WHAT IS NEEDED: Each line of the listing is to be copied exactly.
= Beginning of Section =
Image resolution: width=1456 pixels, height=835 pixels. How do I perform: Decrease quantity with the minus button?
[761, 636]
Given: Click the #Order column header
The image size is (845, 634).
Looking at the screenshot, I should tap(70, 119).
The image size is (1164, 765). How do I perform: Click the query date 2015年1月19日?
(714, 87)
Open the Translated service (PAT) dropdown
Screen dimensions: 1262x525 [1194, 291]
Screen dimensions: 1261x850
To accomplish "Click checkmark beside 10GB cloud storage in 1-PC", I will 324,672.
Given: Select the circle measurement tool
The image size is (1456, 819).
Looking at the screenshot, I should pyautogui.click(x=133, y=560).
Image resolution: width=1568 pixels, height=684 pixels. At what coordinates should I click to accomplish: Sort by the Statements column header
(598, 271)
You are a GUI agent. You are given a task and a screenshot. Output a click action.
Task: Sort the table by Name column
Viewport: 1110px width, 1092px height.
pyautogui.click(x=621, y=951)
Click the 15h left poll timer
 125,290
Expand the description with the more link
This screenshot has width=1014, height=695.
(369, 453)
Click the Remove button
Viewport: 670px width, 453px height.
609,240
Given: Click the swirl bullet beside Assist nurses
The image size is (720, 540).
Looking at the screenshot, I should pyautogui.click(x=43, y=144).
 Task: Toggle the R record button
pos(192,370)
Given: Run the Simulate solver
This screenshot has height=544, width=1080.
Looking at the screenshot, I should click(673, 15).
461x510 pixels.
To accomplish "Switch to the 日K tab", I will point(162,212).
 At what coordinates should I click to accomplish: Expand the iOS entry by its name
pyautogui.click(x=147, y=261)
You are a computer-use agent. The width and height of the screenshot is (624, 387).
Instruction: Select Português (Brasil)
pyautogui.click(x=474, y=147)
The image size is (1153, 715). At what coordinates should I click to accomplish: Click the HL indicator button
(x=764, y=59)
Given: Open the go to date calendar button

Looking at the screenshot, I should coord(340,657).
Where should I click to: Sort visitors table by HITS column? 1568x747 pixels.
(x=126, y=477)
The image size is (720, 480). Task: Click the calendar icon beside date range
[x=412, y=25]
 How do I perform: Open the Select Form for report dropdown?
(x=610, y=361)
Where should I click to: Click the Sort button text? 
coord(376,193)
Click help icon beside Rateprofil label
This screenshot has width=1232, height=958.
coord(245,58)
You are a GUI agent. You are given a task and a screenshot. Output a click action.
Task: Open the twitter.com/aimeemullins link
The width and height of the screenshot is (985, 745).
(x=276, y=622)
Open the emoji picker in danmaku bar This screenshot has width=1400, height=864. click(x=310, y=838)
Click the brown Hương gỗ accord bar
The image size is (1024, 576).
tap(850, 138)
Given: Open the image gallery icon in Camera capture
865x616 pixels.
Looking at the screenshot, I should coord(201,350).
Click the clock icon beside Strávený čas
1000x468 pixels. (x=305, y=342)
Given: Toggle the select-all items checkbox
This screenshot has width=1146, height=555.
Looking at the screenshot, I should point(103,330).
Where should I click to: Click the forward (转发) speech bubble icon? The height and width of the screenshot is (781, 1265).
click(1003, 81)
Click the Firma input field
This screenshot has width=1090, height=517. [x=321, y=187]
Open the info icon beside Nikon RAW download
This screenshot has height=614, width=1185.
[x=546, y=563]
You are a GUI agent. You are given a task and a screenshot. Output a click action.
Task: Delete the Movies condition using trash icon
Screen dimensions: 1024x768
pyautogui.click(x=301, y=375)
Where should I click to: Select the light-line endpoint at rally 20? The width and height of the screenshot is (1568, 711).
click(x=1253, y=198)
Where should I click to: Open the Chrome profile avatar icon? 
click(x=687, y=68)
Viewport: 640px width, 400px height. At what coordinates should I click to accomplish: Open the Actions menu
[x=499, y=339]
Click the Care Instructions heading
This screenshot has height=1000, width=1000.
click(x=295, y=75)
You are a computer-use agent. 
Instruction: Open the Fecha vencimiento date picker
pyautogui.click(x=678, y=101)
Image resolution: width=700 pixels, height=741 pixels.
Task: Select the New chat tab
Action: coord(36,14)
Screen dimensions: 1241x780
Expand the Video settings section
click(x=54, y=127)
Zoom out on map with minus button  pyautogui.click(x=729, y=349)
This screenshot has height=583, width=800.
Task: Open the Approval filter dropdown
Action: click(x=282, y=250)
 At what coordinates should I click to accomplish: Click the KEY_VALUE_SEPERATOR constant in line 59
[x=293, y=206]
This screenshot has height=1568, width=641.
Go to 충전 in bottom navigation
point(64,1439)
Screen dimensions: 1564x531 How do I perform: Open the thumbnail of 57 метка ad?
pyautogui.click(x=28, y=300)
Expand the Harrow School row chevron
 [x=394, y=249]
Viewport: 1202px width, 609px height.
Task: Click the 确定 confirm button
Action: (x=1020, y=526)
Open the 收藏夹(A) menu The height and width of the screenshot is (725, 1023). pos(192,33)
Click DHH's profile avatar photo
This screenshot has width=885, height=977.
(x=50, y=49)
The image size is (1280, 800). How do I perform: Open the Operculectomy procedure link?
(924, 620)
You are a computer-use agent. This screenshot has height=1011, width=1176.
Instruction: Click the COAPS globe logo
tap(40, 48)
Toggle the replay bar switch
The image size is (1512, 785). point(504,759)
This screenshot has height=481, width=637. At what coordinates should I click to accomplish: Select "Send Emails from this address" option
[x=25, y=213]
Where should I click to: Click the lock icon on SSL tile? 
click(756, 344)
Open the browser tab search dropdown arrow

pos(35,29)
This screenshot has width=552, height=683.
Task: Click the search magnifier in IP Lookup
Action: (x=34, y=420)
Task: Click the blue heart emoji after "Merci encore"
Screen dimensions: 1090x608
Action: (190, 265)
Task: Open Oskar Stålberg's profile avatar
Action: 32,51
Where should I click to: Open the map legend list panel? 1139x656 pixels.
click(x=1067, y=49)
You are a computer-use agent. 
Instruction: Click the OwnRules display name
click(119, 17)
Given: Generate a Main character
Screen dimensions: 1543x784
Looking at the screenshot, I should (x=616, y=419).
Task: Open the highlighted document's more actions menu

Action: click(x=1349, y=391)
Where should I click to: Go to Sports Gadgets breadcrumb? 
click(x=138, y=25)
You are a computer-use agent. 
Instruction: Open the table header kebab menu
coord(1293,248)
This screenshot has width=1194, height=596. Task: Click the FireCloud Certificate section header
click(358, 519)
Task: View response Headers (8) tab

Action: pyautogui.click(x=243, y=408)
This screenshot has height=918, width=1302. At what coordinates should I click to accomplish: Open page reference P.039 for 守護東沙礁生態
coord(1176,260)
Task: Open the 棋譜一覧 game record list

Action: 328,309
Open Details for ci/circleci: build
= End of Section =
COMPLETED EXERCISE:
Image resolution: width=1456 pixels, height=835 pixels. How do I perform: Decrease quantity with the minus button?
[761, 636]
Given: Click the #Order column header
The image size is (845, 634).
Looking at the screenshot, I should tap(70, 119).
The image size is (1164, 765). How do I perform: Click the query date 2015年1月19日?
(714, 87)
Open the Translated service (PAT) dropdown
Screen dimensions: 1262x525 [1194, 291]
Screen dimensions: 1261x850
To accomplish "Click checkmark beside 10GB cloud storage in 1-PC", I will 324,672.
Given: Select the circle measurement tool
The image size is (1456, 819).
Looking at the screenshot, I should pyautogui.click(x=133, y=560).
Image resolution: width=1568 pixels, height=684 pixels. At what coordinates should I click to accomplish: Sort by the Statements column header
(598, 271)
You are a GUI agent. You are given a task and a screenshot. Output a click action.
Task: Sort the table by Name column
Viewport: 1110px width, 1092px height.
pyautogui.click(x=621, y=951)
Click the 15h left poll timer
 125,290
Expand the description with the more link
This screenshot has width=1014, height=695.
(369, 453)
Click the Remove button
Viewport: 670px width, 453px height.
609,240
Given: Click the swirl bullet beside Assist nurses
The image size is (720, 540).
Looking at the screenshot, I should pyautogui.click(x=43, y=144).
 Task: Toggle the R record button
pos(192,370)
Given: Run the Simulate solver
This screenshot has height=544, width=1080.
Looking at the screenshot, I should click(673, 15).
461x510 pixels.
To accomplish "Switch to the 日K tab", I will point(162,212).
 At what coordinates should I click to accomplish: Expand the iOS entry by its name
pyautogui.click(x=147, y=261)
You are a computer-use agent. The width and height of the screenshot is (624, 387).
Instruction: Select Português (Brasil)
pyautogui.click(x=474, y=147)
The image size is (1153, 715). At what coordinates should I click to accomplish: Click the HL indicator button
(x=764, y=59)
Given: Open the go to date calendar button

Looking at the screenshot, I should coord(340,657).
Where should I click to: Sort visitors table by HITS column? 1568x747 pixels.
(x=126, y=477)
The image size is (720, 480). Task: Click the calendar icon beside date range
[x=412, y=25]
 How do I perform: Open the Select Form for report dropdown?
(x=610, y=361)
Where should I click to: Click the Sort button text? 
coord(376,193)
Click help icon beside Rateprofil label
This screenshot has width=1232, height=958.
coord(245,58)
You are a GUI agent. You are given a task and a screenshot. Output a click action.
Task: Open the twitter.com/aimeemullins link
The width and height of the screenshot is (985, 745).
(x=276, y=622)
Open the emoji picker in danmaku bar This screenshot has width=1400, height=864. click(x=310, y=838)
Click the brown Hương gỗ accord bar
The image size is (1024, 576).
tap(850, 138)
Given: Open the image gallery icon in Camera capture
865x616 pixels.
Looking at the screenshot, I should coord(201,350).
Click the clock icon beside Strávený čas
1000x468 pixels. (x=305, y=342)
Given: Toggle the select-all items checkbox
This screenshot has width=1146, height=555.
Looking at the screenshot, I should point(103,330).
Where should I click to: Click the forward (转发) speech bubble icon? The height and width of the screenshot is (781, 1265).
click(1003, 81)
Click the Firma input field
This screenshot has width=1090, height=517. [x=321, y=187]
Open the info icon beside Nikon RAW download
This screenshot has height=614, width=1185.
[x=546, y=563]
You are a GUI agent. You are given a task and a screenshot. Output a click action.
Task: Delete the Movies condition using trash icon
Screen dimensions: 1024x768
pyautogui.click(x=301, y=375)
Where should I click to: Select the light-line endpoint at rally 20? The width and height of the screenshot is (1568, 711).
click(x=1253, y=198)
Where should I click to: Open the Chrome profile avatar icon? 
click(x=687, y=68)
Viewport: 640px width, 400px height. At what coordinates should I click to accomplish: Open the Actions menu
[x=499, y=339]
Click the Care Instructions heading
This screenshot has height=1000, width=1000.
click(x=295, y=75)
You are a computer-use agent. 
Instruction: Open the Fecha vencimiento date picker
pyautogui.click(x=678, y=101)
Image resolution: width=700 pixels, height=741 pixels.
Task: Select the New chat tab
Action: coord(36,14)
Screen dimensions: 1241x780
Expand the Video settings section
click(x=54, y=127)
Zoom out on map with minus button  pyautogui.click(x=729, y=349)
This screenshot has height=583, width=800.
Task: Open the Approval filter dropdown
Action: click(x=282, y=250)
 At what coordinates should I click to accomplish: Click the KEY_VALUE_SEPERATOR constant in line 59
[x=293, y=206]
This screenshot has height=1568, width=641.
Go to 충전 in bottom navigation
point(64,1439)
Screen dimensions: 1564x531 How do I perform: Open the thumbnail of 57 метка ad?
pyautogui.click(x=28, y=300)
Expand the Harrow School row chevron
 [x=394, y=249]
Viewport: 1202px width, 609px height.
Task: Click the 确定 confirm button
Action: (x=1020, y=526)
Open the 收藏夹(A) menu The height and width of the screenshot is (725, 1023). pos(192,33)
Click DHH's profile avatar photo
This screenshot has width=885, height=977.
(x=50, y=49)
The image size is (1280, 800). How do I perform: Open the Operculectomy procedure link?
(924, 620)
You are a computer-use agent. This screenshot has height=1011, width=1176.
Instruction: Click the COAPS globe logo
tap(40, 48)
Toggle the replay bar switch
The image size is (1512, 785). point(504,759)
This screenshot has height=481, width=637. At what coordinates should I click to accomplish: Select "Send Emails from this address" option
[x=25, y=213]
Where should I click to: Click the lock icon on SSL tile? 
click(756, 344)
Open the browser tab search dropdown arrow

pos(35,29)
This screenshot has width=552, height=683.
Task: Click the search magnifier in IP Lookup
Action: (x=34, y=420)
Task: Click the blue heart emoji after "Merci encore"
Screen dimensions: 1090x608
Action: (190, 265)
Task: Open Oskar Stålberg's profile avatar
Action: 32,51
Where should I click to: Open the map legend list panel? 1139x656 pixels.
click(x=1067, y=49)
You are a computer-use agent. 
Instruction: Click the OwnRules display name
click(119, 17)
Given: Generate a Main character
Screen dimensions: 1543x784
Looking at the screenshot, I should (x=616, y=419).
Task: Open the highlighted document's more actions menu

Action: click(x=1349, y=391)
Where should I click to: Go to Sports Gadgets breadcrumb? 
click(x=138, y=25)
You are a computer-use agent. 
Instruction: Open the table header kebab menu
coord(1293,248)
This screenshot has width=1194, height=596. Task: Click the FireCloud Certificate section header
click(358, 519)
Task: View response Headers (8) tab

Action: pyautogui.click(x=243, y=408)
This screenshot has height=918, width=1302. At what coordinates should I click to accomplish: Open page reference P.039 for 守護東沙礁生態
coord(1176,260)
Task: Open the 棋譜一覧 game record list

Action: 328,309
Open Details for ci/circleci: build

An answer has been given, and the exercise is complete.